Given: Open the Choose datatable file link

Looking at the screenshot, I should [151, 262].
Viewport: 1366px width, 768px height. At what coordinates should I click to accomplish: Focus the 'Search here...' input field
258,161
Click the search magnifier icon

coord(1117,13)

----

EXERCISE DIRECTIONS:
Please copy exactly the lines from the one that contains "Viewport: 1366px width, 768px" up to and including the final line of the listing above.

EXERCISE RESULT:
Viewport: 1366px width, 768px height. At what coordinates should I click to accomplish: Focus the 'Search here...' input field
258,161
Click the search magnifier icon

coord(1117,13)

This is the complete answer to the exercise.